U.A.E. Changes Laws To Attract Foreign Tourists And Investment

The United Arab Emirates has announced several changes to their legal system, including the abolishment of forgiving verdicts for honour killings, fewer alcohol restrictions, and an ability for noncitizens to be excluded from Islamic law considering inheritance and divorce. The modified laws are supposed to attract tourists and funding from investors, by diminishing the roles of Islamic codes in the country’s justice system. The idea is to brand the United Arab Emirates as a globalized, more progressive country that attracts professionals and investors. The legal changes will improve protections and rights for foreign women, however, Emirati women will still be exposed to gender discrimination.

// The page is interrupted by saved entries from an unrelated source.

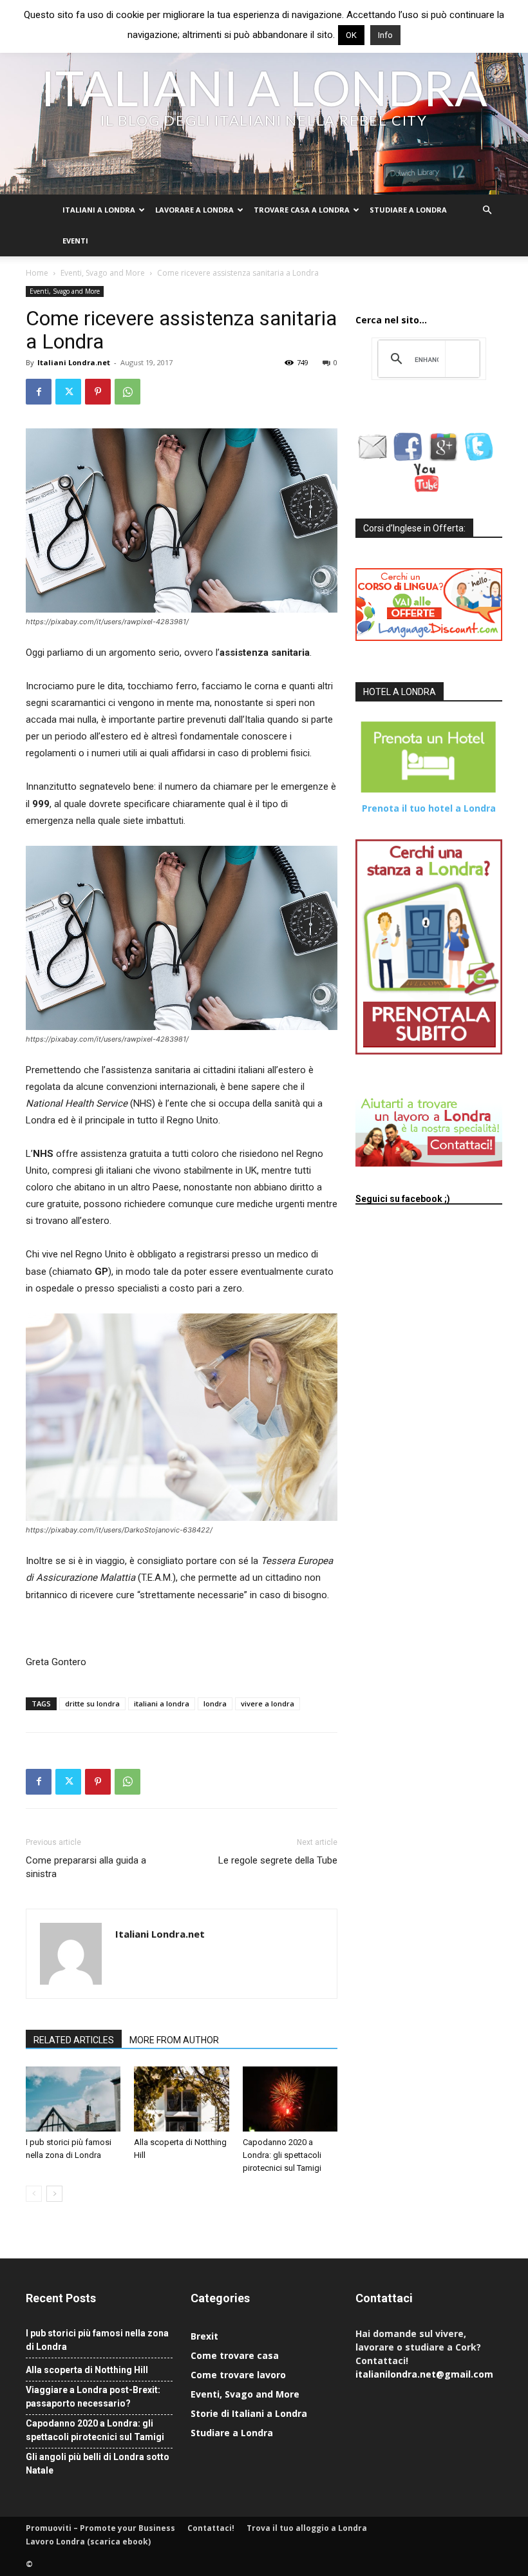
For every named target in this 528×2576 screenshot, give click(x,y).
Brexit (204, 2336)
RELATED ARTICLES (73, 2040)
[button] (486, 210)
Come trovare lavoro (238, 2375)
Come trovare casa (235, 2355)
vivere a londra (267, 1703)
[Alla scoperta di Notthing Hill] (181, 2099)
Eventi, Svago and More (103, 272)
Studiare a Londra (408, 210)
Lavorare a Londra (194, 210)
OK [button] (351, 35)
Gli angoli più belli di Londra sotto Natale (97, 2464)
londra (215, 1703)
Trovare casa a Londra (302, 210)
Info (385, 35)
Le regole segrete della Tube (277, 1860)
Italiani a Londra (98, 210)
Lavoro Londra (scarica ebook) (88, 2541)
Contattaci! (210, 2528)
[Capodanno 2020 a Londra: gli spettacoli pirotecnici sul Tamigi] (290, 2099)
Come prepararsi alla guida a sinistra (86, 1867)
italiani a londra (161, 1703)
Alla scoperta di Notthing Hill (87, 2370)
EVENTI (75, 240)
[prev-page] (34, 2194)
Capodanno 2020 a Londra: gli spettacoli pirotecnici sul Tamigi (282, 2155)
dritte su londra (92, 1703)
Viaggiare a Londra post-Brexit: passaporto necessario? (93, 2397)
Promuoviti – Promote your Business (100, 2528)
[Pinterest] (98, 392)
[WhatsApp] (127, 392)
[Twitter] (68, 392)
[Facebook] (39, 392)
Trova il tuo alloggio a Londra (307, 2528)
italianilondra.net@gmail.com (424, 2374)
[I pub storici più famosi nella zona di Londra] (73, 2099)
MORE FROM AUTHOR (174, 2040)
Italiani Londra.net (73, 362)
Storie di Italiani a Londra (249, 2413)
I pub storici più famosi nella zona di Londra (97, 2340)
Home (37, 272)
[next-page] (54, 2194)
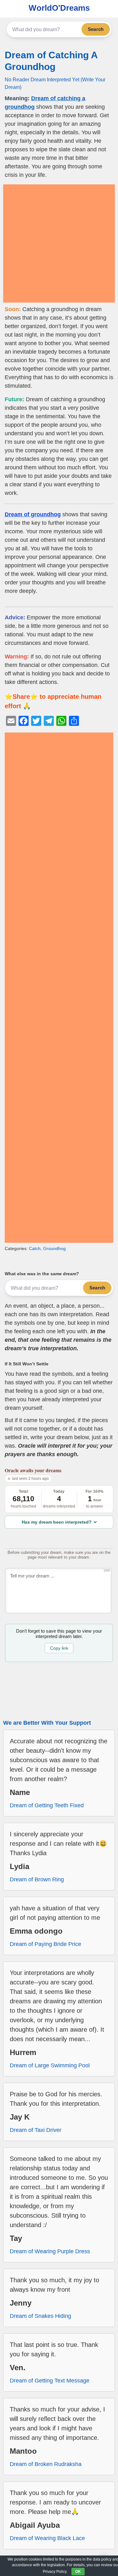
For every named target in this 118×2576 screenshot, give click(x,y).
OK (78, 2571)
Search (96, 29)
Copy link (59, 1648)
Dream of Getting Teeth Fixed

On Sunday, November 8th, the state-run Emirates News Agency declared the legal changes, referring to them as the most significant repairment of the government in years. The decision includes encouraging diversity with the goal of labeling the country as “one of the most socially and economically attractive countries in the world.” The Emirates hope to attract more investors and tourists from Israel especially, as their relationship with them was normalized earlier this year. 

The Emirates has a population of 10 million people, but almost 90 percent of them are foreigners with work visas. Because of the economic opportunities and high salaries in the country, the flow of immigration has increased in the past years. Additionally, the Emirates has no income tax collected from individuals. Many of the people immigrating are professionals from Europe, the United States, and Arab countries. However, the majority of the population are low-paid workers from Southern Asia. 

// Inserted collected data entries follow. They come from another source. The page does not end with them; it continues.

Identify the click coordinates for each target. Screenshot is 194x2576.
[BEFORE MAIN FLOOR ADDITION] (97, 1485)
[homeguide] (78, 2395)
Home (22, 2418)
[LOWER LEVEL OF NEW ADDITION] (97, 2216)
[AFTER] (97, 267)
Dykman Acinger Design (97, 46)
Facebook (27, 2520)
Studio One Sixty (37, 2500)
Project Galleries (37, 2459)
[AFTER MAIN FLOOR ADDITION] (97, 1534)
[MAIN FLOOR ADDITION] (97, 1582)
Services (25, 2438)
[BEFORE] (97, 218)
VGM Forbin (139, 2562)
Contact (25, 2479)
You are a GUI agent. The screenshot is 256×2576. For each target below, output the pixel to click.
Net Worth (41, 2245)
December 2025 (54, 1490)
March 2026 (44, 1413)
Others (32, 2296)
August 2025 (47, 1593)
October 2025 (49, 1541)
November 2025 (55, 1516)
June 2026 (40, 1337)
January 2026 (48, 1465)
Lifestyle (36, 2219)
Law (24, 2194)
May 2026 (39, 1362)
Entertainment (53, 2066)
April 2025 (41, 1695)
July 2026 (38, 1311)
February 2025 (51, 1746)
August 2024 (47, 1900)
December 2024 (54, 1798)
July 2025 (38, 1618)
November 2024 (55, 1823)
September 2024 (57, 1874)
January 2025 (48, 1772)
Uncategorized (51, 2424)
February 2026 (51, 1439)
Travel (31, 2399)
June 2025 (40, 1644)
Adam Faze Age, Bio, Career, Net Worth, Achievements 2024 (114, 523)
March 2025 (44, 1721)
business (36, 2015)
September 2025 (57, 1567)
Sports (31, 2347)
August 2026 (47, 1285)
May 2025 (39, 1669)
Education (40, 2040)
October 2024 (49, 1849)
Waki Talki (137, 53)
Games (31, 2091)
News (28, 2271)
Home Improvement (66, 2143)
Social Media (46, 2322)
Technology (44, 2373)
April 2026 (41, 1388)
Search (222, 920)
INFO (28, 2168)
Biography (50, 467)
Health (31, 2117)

With the new changes, laws on divorce will depend on what country the marriage took place in, and inheritance will be related to the regulations in the deceased person’s home country. Furthermore, the government of the United Arab Emirates is built on Islamic and Sharia law, which has been complicated in a country with such a high level of diversity. Along with this, the female population has faced several challenges and inequalities, as their rights have not been emphasized or protected. The new legal changes intend to abolish light sentences for honor crimes, meaning more men will be prosecuted for abusing or killing a female relative. These crimes will now be considered in the same category as any other type of assault or homicide. 

Moreover, according to the New York Times, cases of sexual assault will now include tougher punishments, with a maximum fine increasing to about US$27,000. Rothna Begum, Senior Women’s Rights Researcher at Human Rights Watch, stated “Some of these reforms are quite important,” and referred specifically to the removal of lenient sentences “that allow men to kill and harm women in the name of honor.”

The protections are considered a step in the right direction, however, the legal changes have not been written down anywhere in actual legal statements. Also, the modified laws only pertain to foreign women, but not to Emirati women, which means they are still victims of discriminatory laws.For a long period of time, Sharia laws have controlled the female population. Still, women must be given consent from a male relative to marry or remarry, and marriages with non-muslims are illegal. In order to establish gender equality in the United Arab Emirates, all women must be included in legalized protections. According to Rothna Begum, “You can get away with a lot in Dubai,” she said. “The problem is that they still have a lot of discrimination depending on who you are.”

The legal changes in the Emirates reflect an overall improvement and attempt to encourage diversity and include protections. However, international partners and organizations must be critical and demand rights to be applied to all parts of society, including Emirati women.